TASK PROMPT:
Using the data below, copy each line that includes the word "computer".

Collected data entries:
==========

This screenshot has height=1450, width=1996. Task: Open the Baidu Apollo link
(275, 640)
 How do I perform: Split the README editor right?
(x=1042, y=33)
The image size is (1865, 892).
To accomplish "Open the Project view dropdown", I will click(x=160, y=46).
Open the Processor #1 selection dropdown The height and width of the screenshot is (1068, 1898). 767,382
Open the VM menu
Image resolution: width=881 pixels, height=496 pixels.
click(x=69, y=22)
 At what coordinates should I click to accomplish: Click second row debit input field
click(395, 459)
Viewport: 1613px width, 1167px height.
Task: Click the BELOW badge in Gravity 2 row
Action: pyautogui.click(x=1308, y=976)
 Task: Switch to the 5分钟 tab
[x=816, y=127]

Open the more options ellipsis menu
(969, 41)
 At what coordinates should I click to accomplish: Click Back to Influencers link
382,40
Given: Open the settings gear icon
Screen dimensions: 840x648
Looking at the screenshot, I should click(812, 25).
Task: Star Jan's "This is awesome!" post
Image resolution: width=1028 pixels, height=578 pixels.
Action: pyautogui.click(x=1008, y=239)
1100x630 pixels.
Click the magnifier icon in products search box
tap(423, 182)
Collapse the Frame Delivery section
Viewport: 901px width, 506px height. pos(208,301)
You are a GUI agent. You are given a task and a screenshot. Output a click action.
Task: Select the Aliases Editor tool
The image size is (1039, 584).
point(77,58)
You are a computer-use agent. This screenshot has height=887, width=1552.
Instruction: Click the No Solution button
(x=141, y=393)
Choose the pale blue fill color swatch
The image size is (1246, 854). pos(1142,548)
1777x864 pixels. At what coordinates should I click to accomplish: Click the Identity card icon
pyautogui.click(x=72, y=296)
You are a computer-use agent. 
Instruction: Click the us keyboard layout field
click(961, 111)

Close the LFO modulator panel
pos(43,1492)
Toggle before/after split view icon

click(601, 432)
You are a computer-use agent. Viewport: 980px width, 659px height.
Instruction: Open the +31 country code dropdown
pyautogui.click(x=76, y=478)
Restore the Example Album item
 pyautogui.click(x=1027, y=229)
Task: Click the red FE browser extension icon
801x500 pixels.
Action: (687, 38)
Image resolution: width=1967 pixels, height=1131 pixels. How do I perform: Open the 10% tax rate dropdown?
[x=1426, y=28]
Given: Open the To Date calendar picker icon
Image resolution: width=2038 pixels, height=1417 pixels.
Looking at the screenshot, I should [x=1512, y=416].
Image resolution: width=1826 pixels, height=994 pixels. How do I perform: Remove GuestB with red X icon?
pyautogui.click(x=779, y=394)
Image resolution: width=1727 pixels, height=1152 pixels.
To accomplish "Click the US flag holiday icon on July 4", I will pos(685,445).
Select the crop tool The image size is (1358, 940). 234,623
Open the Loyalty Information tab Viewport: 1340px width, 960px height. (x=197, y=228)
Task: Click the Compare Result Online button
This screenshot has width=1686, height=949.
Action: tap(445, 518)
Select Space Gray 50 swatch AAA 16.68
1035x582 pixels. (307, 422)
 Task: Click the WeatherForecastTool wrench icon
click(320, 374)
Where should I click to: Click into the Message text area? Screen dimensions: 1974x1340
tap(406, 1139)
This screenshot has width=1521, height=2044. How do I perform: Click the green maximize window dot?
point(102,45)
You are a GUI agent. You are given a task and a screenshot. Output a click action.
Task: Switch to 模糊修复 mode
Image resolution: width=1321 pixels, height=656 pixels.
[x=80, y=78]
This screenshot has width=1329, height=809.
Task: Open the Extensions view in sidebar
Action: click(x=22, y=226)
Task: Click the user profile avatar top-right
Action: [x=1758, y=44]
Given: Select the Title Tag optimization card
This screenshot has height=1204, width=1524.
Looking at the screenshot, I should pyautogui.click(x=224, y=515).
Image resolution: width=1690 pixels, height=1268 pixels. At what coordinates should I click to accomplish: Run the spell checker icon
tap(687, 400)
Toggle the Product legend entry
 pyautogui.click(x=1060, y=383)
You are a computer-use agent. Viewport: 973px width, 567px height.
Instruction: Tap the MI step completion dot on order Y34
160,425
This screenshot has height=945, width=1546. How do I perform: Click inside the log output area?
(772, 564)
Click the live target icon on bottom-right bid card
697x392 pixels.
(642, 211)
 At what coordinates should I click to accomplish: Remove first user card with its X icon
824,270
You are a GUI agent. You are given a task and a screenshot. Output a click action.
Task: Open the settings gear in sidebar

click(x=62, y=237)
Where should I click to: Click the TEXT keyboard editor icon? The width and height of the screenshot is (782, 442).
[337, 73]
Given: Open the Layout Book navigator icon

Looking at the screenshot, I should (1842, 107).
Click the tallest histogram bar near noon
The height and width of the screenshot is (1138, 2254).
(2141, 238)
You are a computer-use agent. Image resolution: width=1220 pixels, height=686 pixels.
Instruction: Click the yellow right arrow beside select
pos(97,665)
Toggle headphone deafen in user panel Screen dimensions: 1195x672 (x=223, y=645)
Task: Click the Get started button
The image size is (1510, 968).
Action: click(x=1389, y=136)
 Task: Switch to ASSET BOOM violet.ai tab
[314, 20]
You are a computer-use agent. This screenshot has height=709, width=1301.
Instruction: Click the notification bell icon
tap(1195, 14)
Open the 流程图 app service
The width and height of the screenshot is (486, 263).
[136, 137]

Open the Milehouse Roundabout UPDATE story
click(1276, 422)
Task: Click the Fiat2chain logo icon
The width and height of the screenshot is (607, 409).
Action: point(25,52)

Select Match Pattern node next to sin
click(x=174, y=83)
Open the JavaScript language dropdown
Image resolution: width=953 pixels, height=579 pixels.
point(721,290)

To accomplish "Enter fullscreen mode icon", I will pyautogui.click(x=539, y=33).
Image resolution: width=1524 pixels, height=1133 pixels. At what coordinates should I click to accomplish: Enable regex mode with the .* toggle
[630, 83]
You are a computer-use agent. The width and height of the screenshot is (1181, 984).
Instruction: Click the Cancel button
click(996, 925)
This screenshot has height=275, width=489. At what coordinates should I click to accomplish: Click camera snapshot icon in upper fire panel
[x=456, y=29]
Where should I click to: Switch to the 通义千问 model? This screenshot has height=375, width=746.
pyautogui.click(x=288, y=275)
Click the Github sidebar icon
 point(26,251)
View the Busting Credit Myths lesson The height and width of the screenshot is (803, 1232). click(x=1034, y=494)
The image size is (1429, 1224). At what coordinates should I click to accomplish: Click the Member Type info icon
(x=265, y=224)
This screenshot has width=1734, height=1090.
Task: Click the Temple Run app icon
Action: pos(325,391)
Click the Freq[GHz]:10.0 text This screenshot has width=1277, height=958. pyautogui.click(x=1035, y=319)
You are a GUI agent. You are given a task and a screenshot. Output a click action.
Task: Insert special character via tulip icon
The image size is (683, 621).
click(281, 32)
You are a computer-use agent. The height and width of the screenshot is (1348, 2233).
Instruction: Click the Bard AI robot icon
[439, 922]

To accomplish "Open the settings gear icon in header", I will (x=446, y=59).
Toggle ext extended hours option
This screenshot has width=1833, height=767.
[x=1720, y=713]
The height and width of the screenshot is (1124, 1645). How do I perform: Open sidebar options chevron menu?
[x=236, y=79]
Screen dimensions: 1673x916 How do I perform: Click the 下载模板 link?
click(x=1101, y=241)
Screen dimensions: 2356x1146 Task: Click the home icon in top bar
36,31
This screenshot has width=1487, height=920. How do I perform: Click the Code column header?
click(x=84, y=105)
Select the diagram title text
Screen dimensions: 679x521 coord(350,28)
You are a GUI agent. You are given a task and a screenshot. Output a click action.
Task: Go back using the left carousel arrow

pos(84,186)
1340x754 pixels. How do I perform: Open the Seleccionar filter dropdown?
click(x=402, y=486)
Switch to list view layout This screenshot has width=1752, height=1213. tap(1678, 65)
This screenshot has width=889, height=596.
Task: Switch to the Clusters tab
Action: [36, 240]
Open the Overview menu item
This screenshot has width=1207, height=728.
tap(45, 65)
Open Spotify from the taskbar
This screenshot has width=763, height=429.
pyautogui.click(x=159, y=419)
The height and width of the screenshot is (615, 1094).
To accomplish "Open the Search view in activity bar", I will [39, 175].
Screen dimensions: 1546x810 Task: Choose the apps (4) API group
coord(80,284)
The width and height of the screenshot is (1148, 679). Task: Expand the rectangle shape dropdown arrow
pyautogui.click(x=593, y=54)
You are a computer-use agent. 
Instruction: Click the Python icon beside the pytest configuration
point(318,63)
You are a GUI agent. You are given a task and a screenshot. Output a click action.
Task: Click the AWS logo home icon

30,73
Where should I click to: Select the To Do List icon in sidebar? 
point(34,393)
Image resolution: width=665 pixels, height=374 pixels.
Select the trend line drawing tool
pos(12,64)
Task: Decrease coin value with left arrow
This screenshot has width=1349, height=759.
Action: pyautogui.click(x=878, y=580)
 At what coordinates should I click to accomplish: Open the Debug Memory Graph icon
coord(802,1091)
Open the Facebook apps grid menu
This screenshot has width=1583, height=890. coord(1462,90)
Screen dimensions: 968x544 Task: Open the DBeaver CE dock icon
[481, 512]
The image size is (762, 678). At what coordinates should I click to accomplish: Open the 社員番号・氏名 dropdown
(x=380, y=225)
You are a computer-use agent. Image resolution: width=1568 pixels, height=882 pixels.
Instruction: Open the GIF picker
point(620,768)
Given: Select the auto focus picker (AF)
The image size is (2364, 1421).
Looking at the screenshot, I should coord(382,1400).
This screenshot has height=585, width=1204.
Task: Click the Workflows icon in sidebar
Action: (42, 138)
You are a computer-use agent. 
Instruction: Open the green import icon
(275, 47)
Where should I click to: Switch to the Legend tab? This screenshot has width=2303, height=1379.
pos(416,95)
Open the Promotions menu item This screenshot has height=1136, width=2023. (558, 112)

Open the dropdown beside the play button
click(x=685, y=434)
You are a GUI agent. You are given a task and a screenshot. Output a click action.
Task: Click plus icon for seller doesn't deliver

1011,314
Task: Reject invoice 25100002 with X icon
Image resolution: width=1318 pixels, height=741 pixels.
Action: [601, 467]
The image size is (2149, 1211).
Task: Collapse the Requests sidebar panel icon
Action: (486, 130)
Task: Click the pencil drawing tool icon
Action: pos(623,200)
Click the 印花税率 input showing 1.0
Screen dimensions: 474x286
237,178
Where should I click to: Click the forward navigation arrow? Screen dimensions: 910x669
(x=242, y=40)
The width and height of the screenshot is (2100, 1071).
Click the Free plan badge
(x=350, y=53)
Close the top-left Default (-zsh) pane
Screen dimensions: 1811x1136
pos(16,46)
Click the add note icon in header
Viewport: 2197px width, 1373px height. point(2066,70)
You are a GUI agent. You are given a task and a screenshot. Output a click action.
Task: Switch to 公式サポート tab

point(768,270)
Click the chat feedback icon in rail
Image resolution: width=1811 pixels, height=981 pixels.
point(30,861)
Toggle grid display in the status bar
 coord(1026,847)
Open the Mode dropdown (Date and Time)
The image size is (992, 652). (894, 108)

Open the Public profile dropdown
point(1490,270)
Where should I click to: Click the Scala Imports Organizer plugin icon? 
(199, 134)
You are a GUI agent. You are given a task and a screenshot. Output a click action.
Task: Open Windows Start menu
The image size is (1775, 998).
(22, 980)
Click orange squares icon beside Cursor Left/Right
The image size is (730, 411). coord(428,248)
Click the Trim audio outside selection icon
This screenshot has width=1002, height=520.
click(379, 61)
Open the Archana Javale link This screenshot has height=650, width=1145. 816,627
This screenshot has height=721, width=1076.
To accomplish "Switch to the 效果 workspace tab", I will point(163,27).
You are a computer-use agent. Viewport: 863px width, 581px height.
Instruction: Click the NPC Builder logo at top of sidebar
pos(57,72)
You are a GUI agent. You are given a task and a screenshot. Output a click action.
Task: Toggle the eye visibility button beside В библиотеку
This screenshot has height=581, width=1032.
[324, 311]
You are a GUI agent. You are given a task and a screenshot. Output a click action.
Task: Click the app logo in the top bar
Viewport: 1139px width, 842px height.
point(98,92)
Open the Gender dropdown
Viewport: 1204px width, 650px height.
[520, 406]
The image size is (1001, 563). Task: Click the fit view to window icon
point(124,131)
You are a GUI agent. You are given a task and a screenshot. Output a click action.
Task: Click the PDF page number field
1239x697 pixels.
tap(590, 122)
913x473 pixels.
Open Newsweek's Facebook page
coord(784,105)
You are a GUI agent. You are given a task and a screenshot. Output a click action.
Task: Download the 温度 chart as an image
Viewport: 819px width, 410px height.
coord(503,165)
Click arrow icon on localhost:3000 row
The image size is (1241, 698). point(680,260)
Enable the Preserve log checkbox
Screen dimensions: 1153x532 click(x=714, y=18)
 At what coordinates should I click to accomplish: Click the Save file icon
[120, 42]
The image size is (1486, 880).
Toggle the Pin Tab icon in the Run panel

==========

WORKED SOLUTION:
You are a computer-use agent. This screenshot has height=887, width=1552.
You are a computer-use agent. 
You are a computer-use agent. Viewport: 980px width, 659px height.
You are a computer-use agent. Viewport: 973px width, 567px height.
You are a computer-use agent. Image resolution: width=1220 pixels, height=686 pixels.
You are a computer-use agent. This screenshot has height=709, width=1301.
You are a computer-use agent. The width and height of the screenshot is (1181, 984).
You are a computer-use agent. The height and width of the screenshot is (1348, 2233).
You are a computer-use agent. 
You are a computer-use agent. Image resolution: width=1568 pixels, height=882 pixels.
You are a computer-use agent. 
You are a computer-use agent. Viewport: 863px width, 581px height.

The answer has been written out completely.